Seht ihr, es ist ganz einfach!“, rief Raimund, während der Zug, in dem Frank saß, langsam kleiner wurde: „Weg ist er, und wahrscheinlich hat er uns schon vergessen.“ „Quatsch!“, knurrte Theo: „Ich schätze, dass er schon jetzt krank vor Heimweh ist und zitternd und schwitzend zur Notbremse raufguckt.“

Frank war – wie wir fast alle – vor ziemlich genau dreißig Jahren in die Stadt gekommen, um etwas zu studieren, das zu nichts führte. Er jobbte zuerst als Barmann im Prokopop Z und fuhr dann zwanzig Jahre lang Dixi-Klos zu Baustellen. Einmal hatte er sogar die Chance, in der Verwaltung der Dixi-Klo-Versorgungsfirma Karriere zu machen, doch unerklärlicherweise verschlief er den Termin für das Vorstellungsgespräch, sodass ein blasser BWLer den Job bekam, der das Wort Dixi-Klo nicht mal aussprechen konnte, ohne vor Scham zu stottern.

Frank freilich sagte nur: „Kismet!“, und zog sich in den Gartenpavillon zurück, den Mathildas Onkel Eugen ihm mietfrei überlassen hatte. Er bastelte dort an experimentellen Kompositionen, die er „Frank’s Fantastic Futuresound“ nannte. Das Zentrum der Orchestrierung bildete immer eine Blockflöte, die ein Set von Dampfkochtöpfen, Handstaubsaugern oder auch Milchaufschäumern ergänzte, und die seltenen Konzerte, die er in der Black Bean Bar gab, waren legendär. Seine Fangemeinde allerdings war klein, und die örtlichen Kulturverweser verzogen gequält das Gesicht, wenn sie den avantgardistischen Krach hörten. „Du musst fortgehen, du musst in die Metropolen!“, beschworen wir ihn, doch er sagte nur: „Ja, ja …“, blieb da und sah zu, wie die Zeit verging.

Frank packte tatsächlich seine Blockflöte ein

Eines Abends aber saßen drei junge amerikanische Touristen in der Black Bean Bar. Sie waren begeistert und riefen, er müsse zu ihnen nach Boston kommen, er werde von dort aus die Welt erobern.
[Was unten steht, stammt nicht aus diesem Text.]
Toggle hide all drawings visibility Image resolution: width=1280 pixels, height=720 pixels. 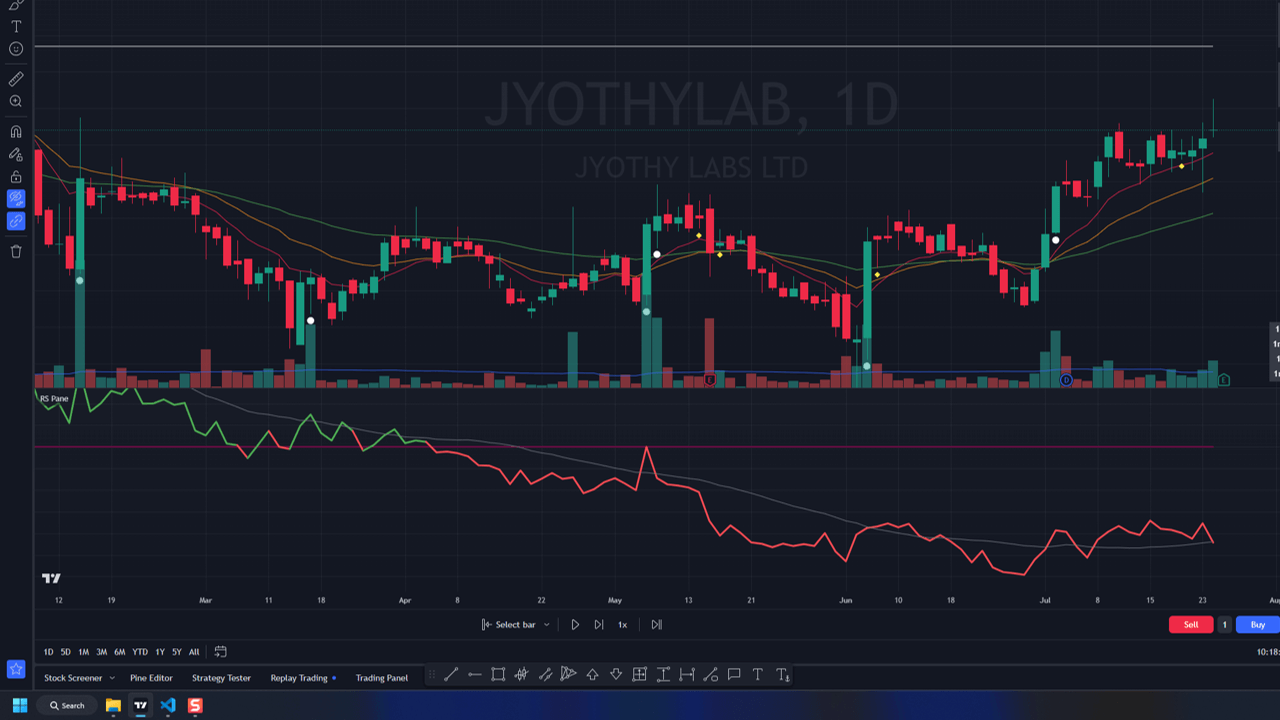coord(15,199)
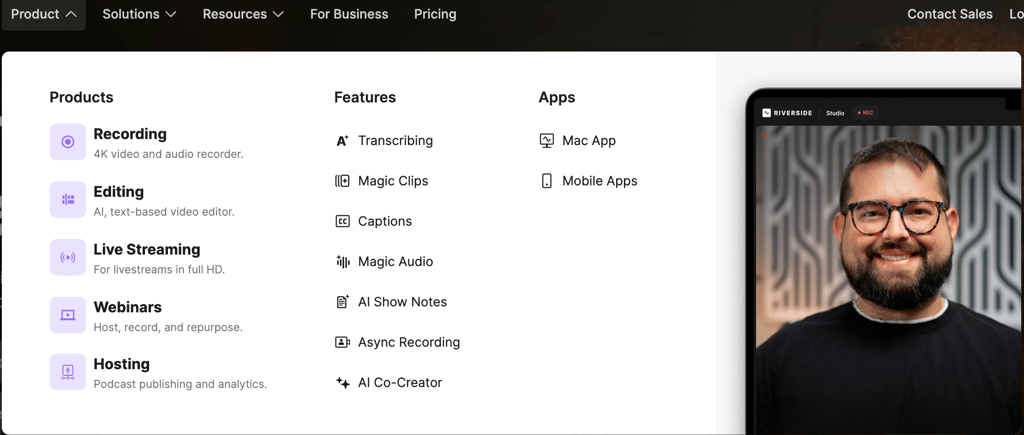Click the Editing product icon
This screenshot has width=1024, height=435.
68,200
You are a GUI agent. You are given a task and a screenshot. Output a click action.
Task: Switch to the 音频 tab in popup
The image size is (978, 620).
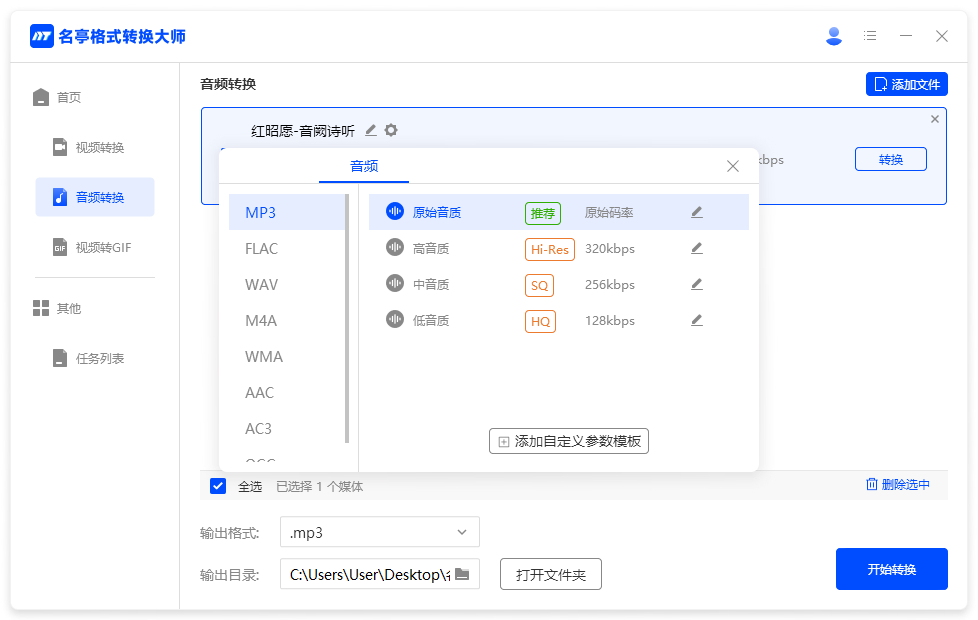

Frank sagte: „Ja, ja …“, doch kurz darauf packte er tatsächlich Blockflöte, Notenblätter und ein paar Klamotten ein, verschenkte den Rest – und stieg in den Zug.

„Jede Wette“, sagte Theo, als wir den Bahnhof verließen, „noch heute Abend wird er im Café Gum auftauchen und fragen, ob er nicht vorübergehend bei einem von uns auf dem Sofa schlafen kann.“ Doch Frank tauchte nicht auf – weder an diesem noch an irgendeinem Abend. Stattdessen erfuhren wir einige Wochen später, dass ein neuer Musikstil namens „Fantastic Futuresound“ in den USA für Furore sorgte. „Ich hab’s gewusst“, rief Raimund, „es ist möglich! Auch wir können immer noch weggehen und in den großen Städten unser Glück machen!“

Und wer weiß, vielleicht hätte er wirklich allen Mut zusammengenommen und seine Siebensachen gepackt, wäre uns nicht zu Ohren gekommen, dass es die drei Touristen aus der Black Bean Bar waren, die mit einer massentauglichen Futuresoundversion in den USA ein Vermögen machten, während sich für Frank kein Mensch in Boston interessierte, sodass er schließlich in seine Heimatstadt am Niederrhein zurückkehrte und doch noch die Blockflötenschnitzwerkstatt seines Vaters übernahm.